Dataset rows
=-=-=-=-=

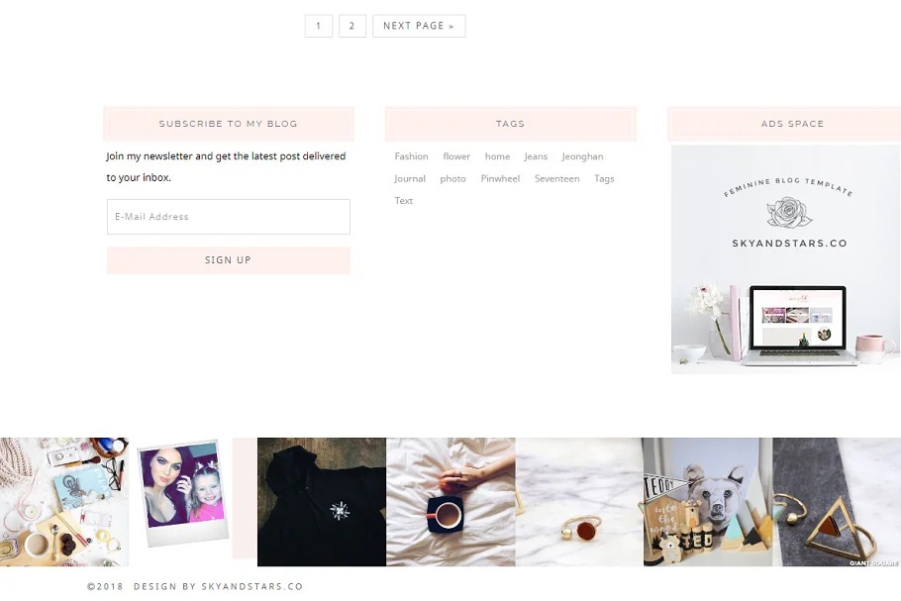Open pagination page 2

[352, 26]
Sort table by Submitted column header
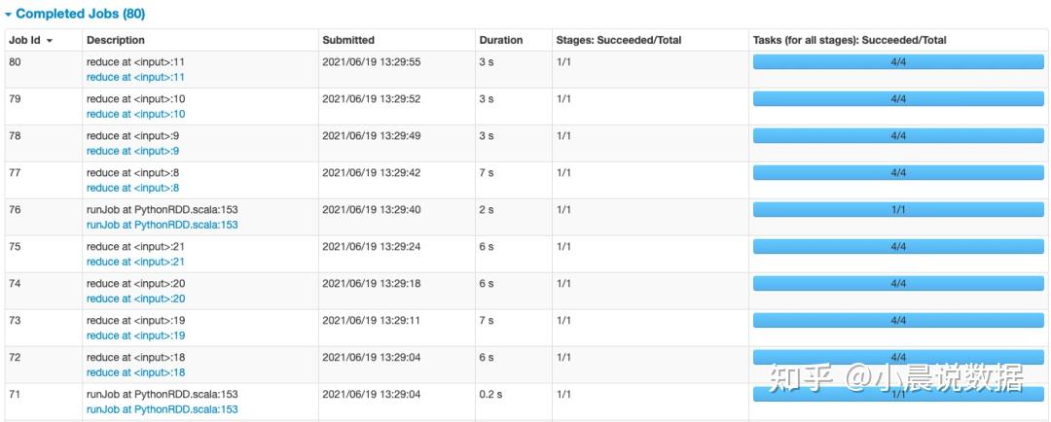 pos(347,40)
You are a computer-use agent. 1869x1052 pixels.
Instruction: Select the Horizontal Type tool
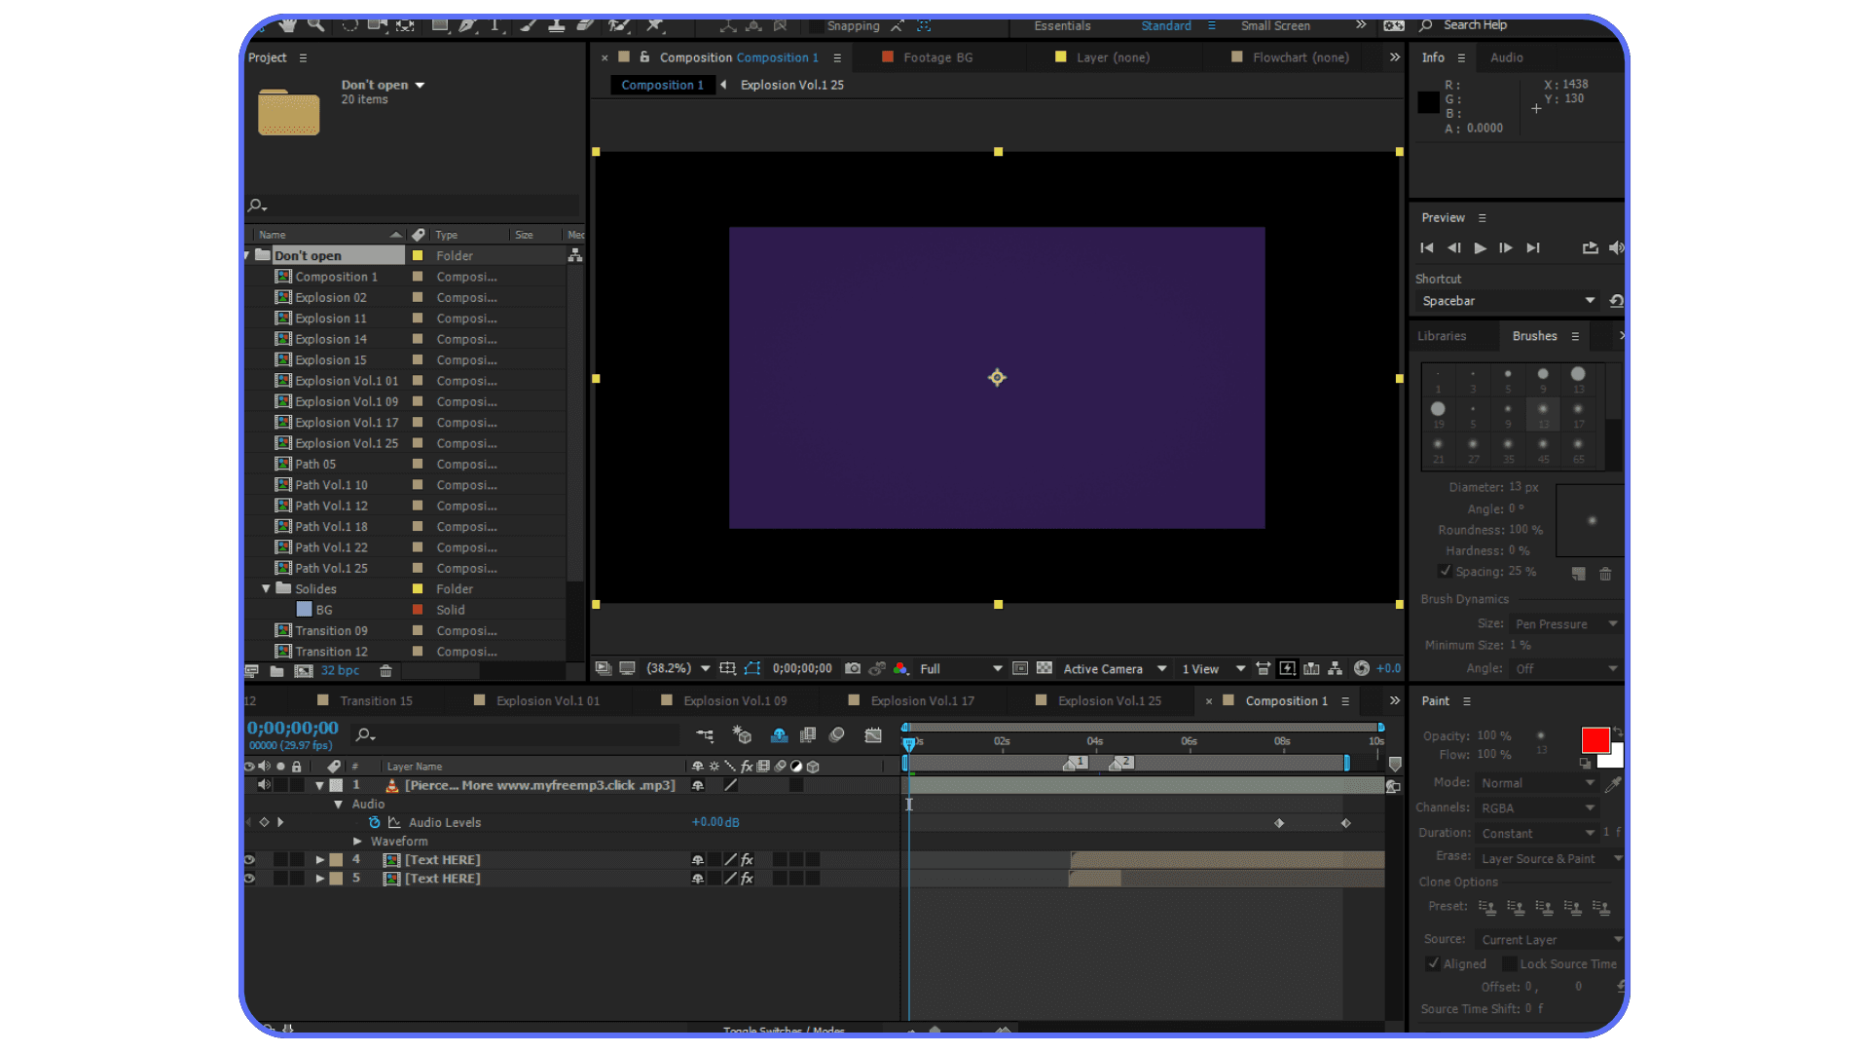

=-=-=-=-=

Set task — Copy out every one of the lines above word for word, leaving out the pictures.

Output —
Open pagination page 2

[352, 26]
Sort table by Submitted column header
 pos(347,40)
You are a computer-use agent. 1869x1052 pixels.
Instruction: Select the Horizontal Type tool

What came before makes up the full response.